Nothing in the data may be altered, so output all of it exactly.

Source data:
▬▬▬

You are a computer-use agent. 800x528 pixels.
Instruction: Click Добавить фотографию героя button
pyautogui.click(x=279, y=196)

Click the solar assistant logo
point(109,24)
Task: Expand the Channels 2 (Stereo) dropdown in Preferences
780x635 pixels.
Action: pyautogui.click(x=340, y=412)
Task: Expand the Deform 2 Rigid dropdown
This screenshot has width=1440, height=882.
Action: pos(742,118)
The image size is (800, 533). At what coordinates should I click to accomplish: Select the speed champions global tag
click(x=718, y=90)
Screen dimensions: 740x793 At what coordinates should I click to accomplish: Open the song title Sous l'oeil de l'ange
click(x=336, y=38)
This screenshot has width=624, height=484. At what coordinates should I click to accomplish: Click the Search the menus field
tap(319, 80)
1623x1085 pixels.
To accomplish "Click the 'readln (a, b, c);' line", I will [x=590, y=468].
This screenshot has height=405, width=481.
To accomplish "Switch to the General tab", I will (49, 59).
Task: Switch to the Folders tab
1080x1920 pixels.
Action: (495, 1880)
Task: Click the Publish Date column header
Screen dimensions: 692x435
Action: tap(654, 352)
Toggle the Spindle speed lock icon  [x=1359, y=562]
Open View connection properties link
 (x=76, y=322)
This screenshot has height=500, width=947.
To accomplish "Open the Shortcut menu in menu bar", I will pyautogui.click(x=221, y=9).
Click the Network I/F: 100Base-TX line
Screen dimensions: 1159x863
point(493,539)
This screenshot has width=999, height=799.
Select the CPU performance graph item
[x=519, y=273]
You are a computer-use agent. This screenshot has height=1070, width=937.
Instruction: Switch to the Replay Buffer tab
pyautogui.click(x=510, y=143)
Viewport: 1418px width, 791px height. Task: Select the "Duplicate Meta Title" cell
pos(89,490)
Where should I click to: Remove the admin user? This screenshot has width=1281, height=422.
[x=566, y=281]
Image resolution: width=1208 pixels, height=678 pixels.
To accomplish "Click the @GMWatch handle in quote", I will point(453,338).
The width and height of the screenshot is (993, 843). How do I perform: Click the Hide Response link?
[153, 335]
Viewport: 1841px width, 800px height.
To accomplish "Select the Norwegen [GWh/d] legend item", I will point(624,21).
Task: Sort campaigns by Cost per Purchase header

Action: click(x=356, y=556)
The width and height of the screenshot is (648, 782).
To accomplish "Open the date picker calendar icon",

▬▬▬

### Reply:
You are a computer-use agent. 800x528 pixels.
Instruction: Click Добавить фотографию героя button
pyautogui.click(x=279, y=196)

Click the solar assistant logo
point(109,24)
Task: Expand the Channels 2 (Stereo) dropdown in Preferences
780x635 pixels.
Action: pyautogui.click(x=340, y=412)
Task: Expand the Deform 2 Rigid dropdown
This screenshot has width=1440, height=882.
Action: pos(742,118)
The image size is (800, 533). At what coordinates should I click to accomplish: Select the speed champions global tag
click(x=718, y=90)
Screen dimensions: 740x793 At what coordinates should I click to accomplish: Open the song title Sous l'oeil de l'ange
click(x=336, y=38)
This screenshot has width=624, height=484. At what coordinates should I click to accomplish: Click the Search the menus field
tap(319, 80)
1623x1085 pixels.
To accomplish "Click the 'readln (a, b, c);' line", I will [x=590, y=468].
This screenshot has height=405, width=481.
To accomplish "Switch to the General tab", I will (49, 59).
Task: Switch to the Folders tab
1080x1920 pixels.
Action: (495, 1880)
Task: Click the Publish Date column header
Screen dimensions: 692x435
Action: tap(654, 352)
Toggle the Spindle speed lock icon  [x=1359, y=562]
Open View connection properties link
 (x=76, y=322)
This screenshot has height=500, width=947.
To accomplish "Open the Shortcut menu in menu bar", I will pyautogui.click(x=221, y=9).
Click the Network I/F: 100Base-TX line
Screen dimensions: 1159x863
point(493,539)
This screenshot has width=999, height=799.
Select the CPU performance graph item
[x=519, y=273]
You are a computer-use agent. This screenshot has height=1070, width=937.
Instruction: Switch to the Replay Buffer tab
pyautogui.click(x=510, y=143)
Viewport: 1418px width, 791px height. Task: Select the "Duplicate Meta Title" cell
pos(89,490)
Where should I click to: Remove the admin user? This screenshot has width=1281, height=422.
[x=566, y=281]
Image resolution: width=1208 pixels, height=678 pixels.
To accomplish "Click the @GMWatch handle in quote", I will point(453,338).
The width and height of the screenshot is (993, 843). How do I perform: Click the Hide Response link?
[153, 335]
Viewport: 1841px width, 800px height.
To accomplish "Select the Norwegen [GWh/d] legend item", I will point(624,21).
Task: Sort campaigns by Cost per Purchase header

Action: click(x=356, y=556)
The width and height of the screenshot is (648, 782).
To accomplish "Open the date picker calendar icon",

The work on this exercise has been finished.